The boom time for actors will keep more of them around, says Dallas talent agent Regan Adair, who also acts and directs on local stages. "All of us are thrilled to have these opportunities within reach. It's strengthened actors' faith in the future of Dallas theater."

Even if theater casting is now more difficult, it's "a small price to pay to keep [good actors] in the area," says CTD's managing director Tom Sime. "The alternative would be losing them to Los Angeles altogether."

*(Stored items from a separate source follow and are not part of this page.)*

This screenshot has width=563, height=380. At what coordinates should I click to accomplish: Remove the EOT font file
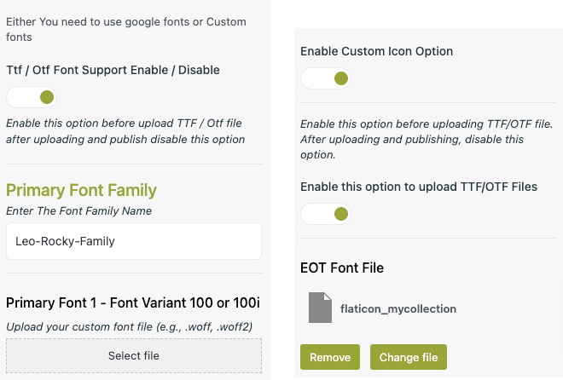click(x=330, y=357)
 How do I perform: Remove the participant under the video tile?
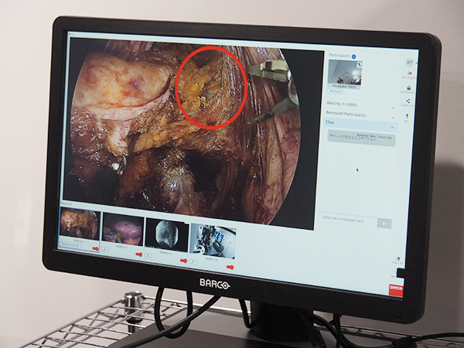pos(337,90)
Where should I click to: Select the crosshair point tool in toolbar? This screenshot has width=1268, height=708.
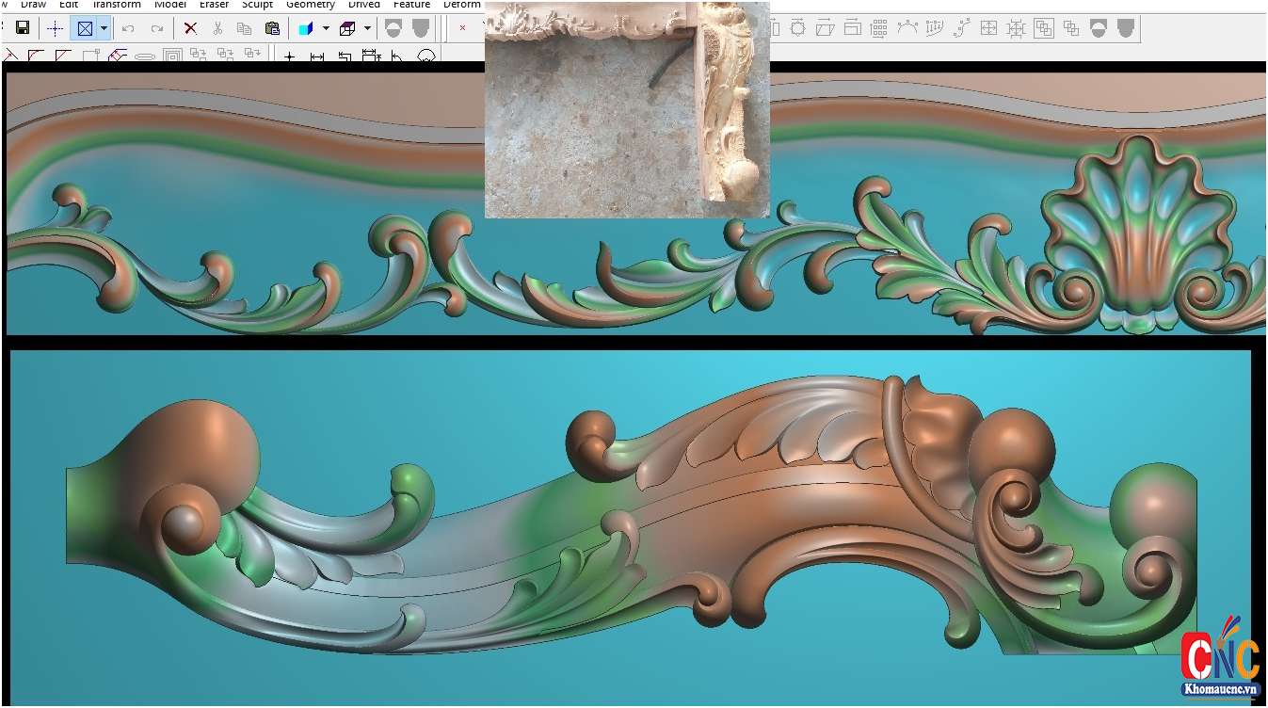pyautogui.click(x=56, y=28)
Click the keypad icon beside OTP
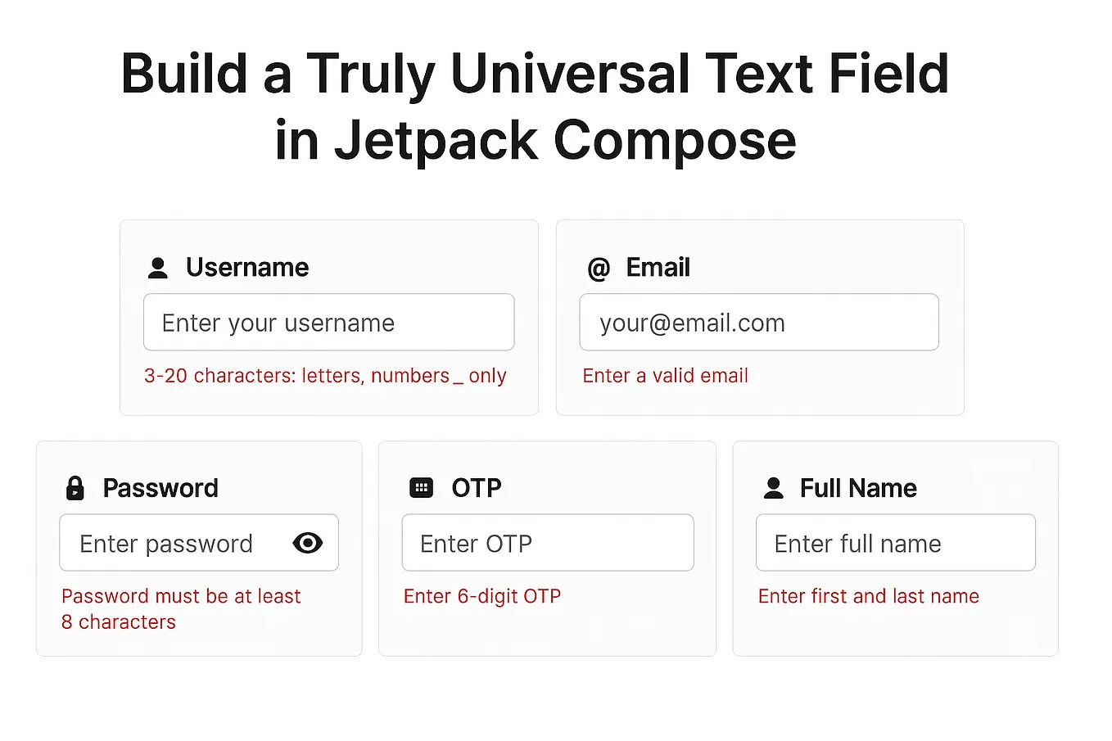Viewport: 1112px width, 741px height. point(421,488)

More than 60 theater companies mounted productions in Dallas and Fort Worth in 2006. Most weeks featured at least two or three openings; often there were a dozen shows running simultaneously. Quality varied widely, as it always does, but overall the must-sees far outnumbered the wish-I-hadn'ts. Here's my list of the year's 10 best:

Cloud Tectonics. Kitchen Dog Theater produced a near-perfect staging of José Rivera's dreamy play about the meaning of love and its power to change the perception of time. Marisa Gonzalez, J.R. Ramirez and Marco Rodriguez worked up combustible energy in the sexiest, most emotionally raw performances of the year.

Dangerous Liaisons. Director Regan Adair's short but productive stint running Richardson Theatre Centre hit its zenith with this lush version of the heavy-breather about lust, betrayal and revenge among French nobility. Mark Shum and Meridith Morton seethed with passion as lovers and rivals. Every element—acting, costumes (also by Adair), set design and sound—hit the (erogenous) zone.

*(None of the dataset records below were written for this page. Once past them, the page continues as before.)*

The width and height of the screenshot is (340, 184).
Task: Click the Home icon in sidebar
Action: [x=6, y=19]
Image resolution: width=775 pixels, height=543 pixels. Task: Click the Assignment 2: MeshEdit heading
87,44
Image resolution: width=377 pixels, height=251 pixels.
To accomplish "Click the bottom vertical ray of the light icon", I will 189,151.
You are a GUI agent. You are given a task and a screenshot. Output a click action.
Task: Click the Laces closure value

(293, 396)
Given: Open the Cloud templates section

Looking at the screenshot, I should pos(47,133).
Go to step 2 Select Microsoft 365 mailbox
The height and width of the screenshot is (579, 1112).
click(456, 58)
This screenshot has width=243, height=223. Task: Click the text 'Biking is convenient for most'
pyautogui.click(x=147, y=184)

Diaries of a Barefoot Diva: And Other Tales and Stories From the Ghetto. This new musical written by and starring Fort Worth actress Sheran Goodspeed Keyton premiered at Jubilee Theatre and knocked audiences out with its feel-good, sing-great story of a budding filmmaker struggling to pursue her dream. Joe Rogers and Aaron Petite's score combined hip-hop rhythms and bluesy ballads that suited the big voices of Keyton and her co-star, Robert Rouse.

Every Trick in the Book. Classical Acting Company should do more comedy. This flirty Feydeau farce featured the company's lead actress, Emily Gray, who was a stitch whipping her double-bustled behind between her onstage lover, played by Mark Shum, and her husband, played by Neil Carpenter.

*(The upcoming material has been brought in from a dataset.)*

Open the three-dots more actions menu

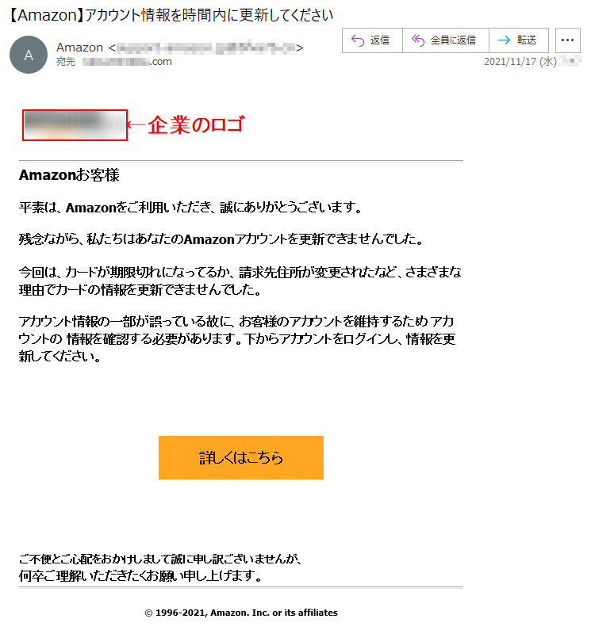coord(567,40)
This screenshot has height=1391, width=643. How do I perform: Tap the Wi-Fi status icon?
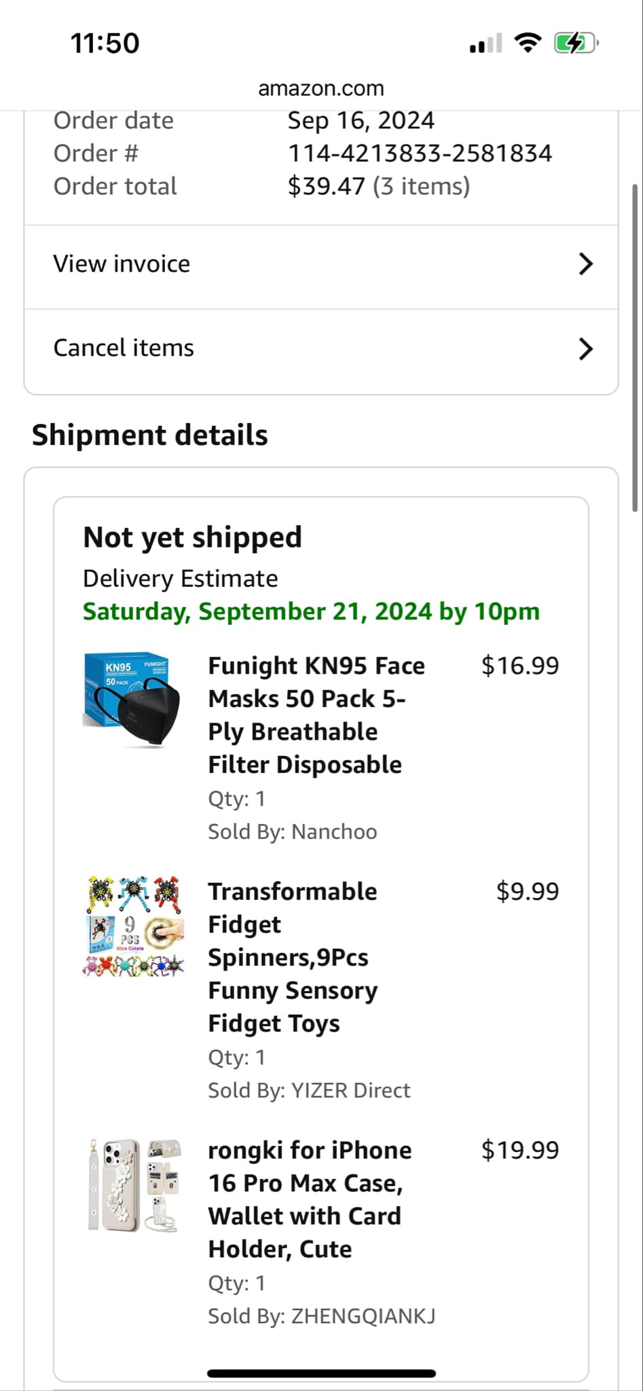(528, 43)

Fat Pig. Neil LaBute's play tells of the doomed romance between a handsome guy (Ian Leson) and a lovely but overweight woman (the remarkable Christina Vela). He loves her and she loves him. But his creepy friends just won't let him get past the "she's too fat" thing. Kitchen Dog's production probably sparked more after-show discussion among couples than anything else on a stage this year.

Hank Williams: Lost Highway. The bio-musical about the country music legend, played by out-of-towner Van Zeiler, would have been just another pleasant but forgettable Dallas Theater Center import except for the phenomenal performance by Mississippi Charles Bevel, an actor and blues singer of incomparable skills. Just watching and listening to Bevel in the role of narrator Tee-Tot felt like a rare privilege.

Pageant. It's not unusual to see men in drag among the Uptown Players, but this musical directed by Coy Covington played with the horrors of beauty pageants by having the guys play it deadly seriously, making it even funnier. Cameron McElyea was the standout as the homely and humble Miss Great Plains.

Rocky Horror Puppet Show. Collin County Community College staged one of the most lavishly designed musicals of the year with this half-human, half-puppet production featuring original creature designs ranging from oversized rod puppets to bizarre robotic contraptions. A jaw-droppingly impressive spectacle.

Take Me Out. Balls-out acting and full-frontal nudity marked WaterTower's strong local premiere of Richard Greenberg's Tony winner about a gay big-leaguer. Clay Yocum's astonishing turn as the hillbilly pitcher with a killer fastball was the acting equivalent of pitching a no-hitter.

The Women. The snappy and stylish revival at Contemporary Theatre of Dallas of Clare Boothe Luce's all-female 1930s comedy ranks among the year's best for its excellent casting of 20 of Dallas' best professional actresses, 10 of them older than 40. That's more women on one stage than most theaters cast in an entire season.